On April 13, 2015 vice-rector of "Poland Technical University" visited the "Tashkent State Technical University" on universal issues.

On April 7, 2015, Tashkent State Technical University received Council of Latvia, and signed a contract with "Riga Technical University".

On March 28, 2015, president of "Xolon Technical University" visited the "Tashkent State Technical University".

Rectors 
Currently, the rector of "Tashkent State Technical University" is Saydaxmedov Ravshan Xalxodjayevich. In the history of "Tashkent State Technical University" there were 17 rectors including Mr.Saydaxmedov Ravshan Xalxodjayevich. And they are listed below:

Kolbasnikov I.V (1934–1939)
Suxanov A.R (1939–1940)
Abdullayev H.M (1940–1941)
Shmidt M.A (1941–1943)
Tuxtaxujaev S.T (1943–1947)
Niyozov M.I (1947–1963)
Urazboev M.I (1963–1971)
Xomitxonov M.Z (1971–1972)
Axmedov K. S (1972–1988)
Jalilov A.T (1988–1991)
Yusupbekov N.R (1991–1992)
Salimov O.U (1992–1994)
Mirkomilov T.M (1994–2001)
Allaev Q.R (2001–2005)
Shoobidov Sh.A (2005–2011)
Adilxodjaev A.I (2011–2013)
Saydaxmedov R.X (2013 – )

Faculties 
There are eight faculties in the university: the Faculty of Thermal Power Engineering; the Faculty of Electronics and Automation; the Faculty of Energy; the Faculty of Geology and Mining; the Faculty of Mechanical Engineering; the Faculty of Mechanics; the Faculty of Oil and Gas; and the Faculty of Engineering Technology.

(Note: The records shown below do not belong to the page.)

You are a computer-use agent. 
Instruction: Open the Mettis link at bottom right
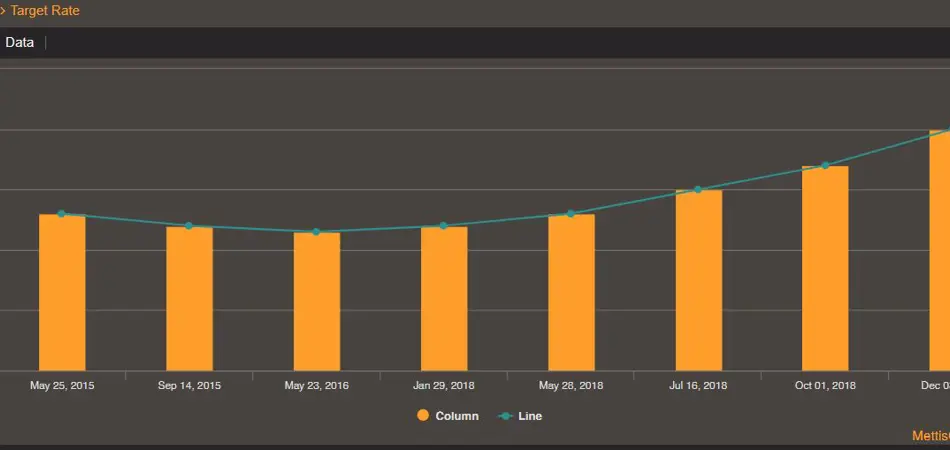point(930,436)
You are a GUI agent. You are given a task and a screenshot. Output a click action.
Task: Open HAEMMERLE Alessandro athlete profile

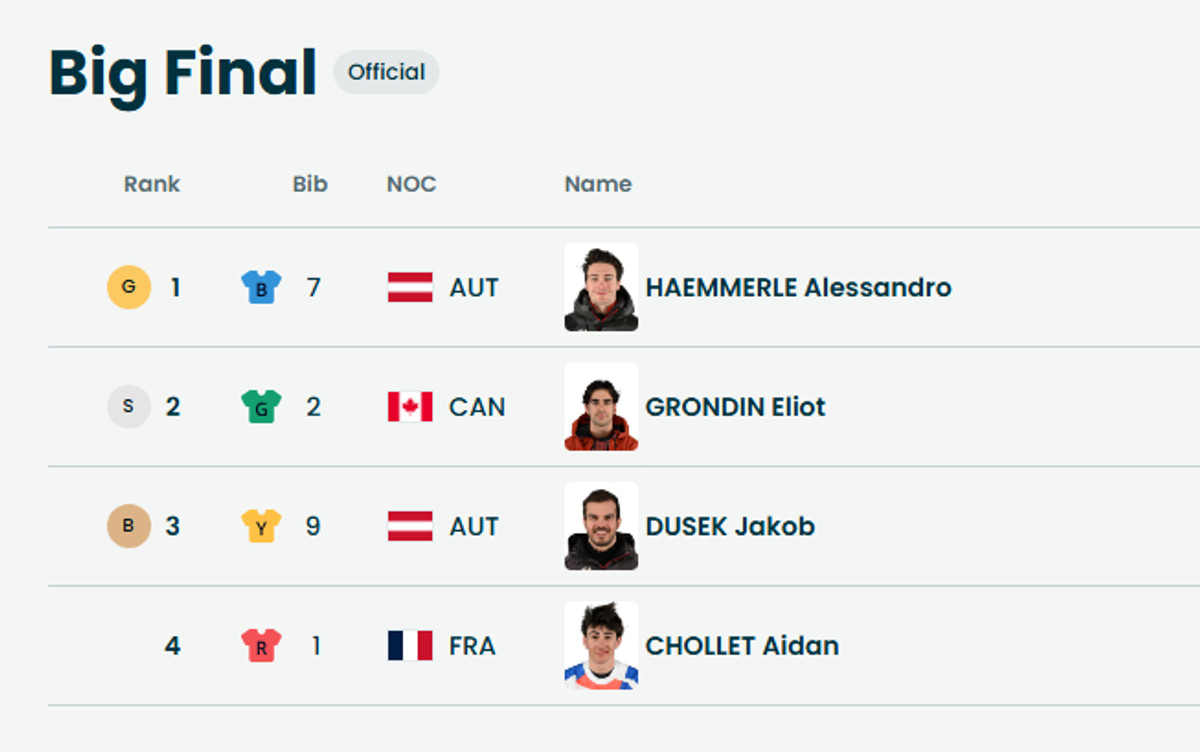(798, 288)
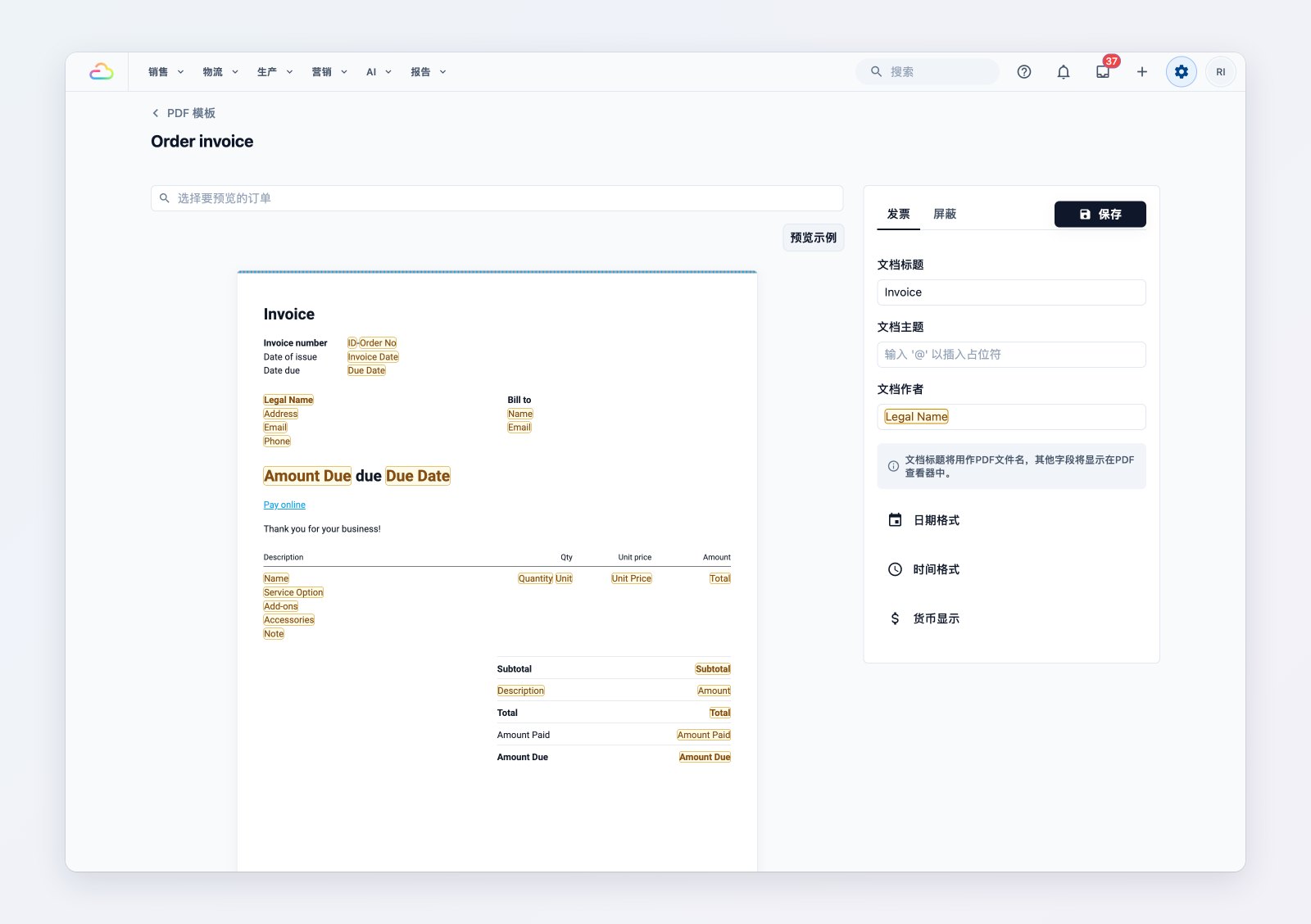
Task: Open the help question mark icon
Action: pyautogui.click(x=1024, y=72)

Faculty of Electronics and Automation 
The Faculty of Electronics and Automation is one of the oldest faculties of Tashkent State Technical University., The current dean of the faculty is Zikrillayev Xayrulla Fatxullayevich . There are nine departments within the faculty:
 Metrology
 Automating and controlling of creation process
 Electronics and microelectronics
 Radio-electric constructions
 Information technologies in controlling
 Tools
 Theoretical electro-technologies
 Information technologies
 Physics

There are nine bachelor's degree branches and thirteen master's degree branches in the faculty.

Faculty of Energy 
The Faculty of Energy trains specialists in the energetics field. Currently, the dean of the faculty is Toshov Javoxir Bo'rievich. There are eight departments in the faculty:

 Hydraulics and hydraulics energy
 Energy of heat
 Calculus
 Branches and systems of electric stations
 Electric supplement
 Electro technics and energy
 Electro technics, electro mechanics and electro technologies
 Electro mechanics and fiber techniques

There are five branches for bachelor's degree, and thirteen branches for master's degree at "Faculty of energy".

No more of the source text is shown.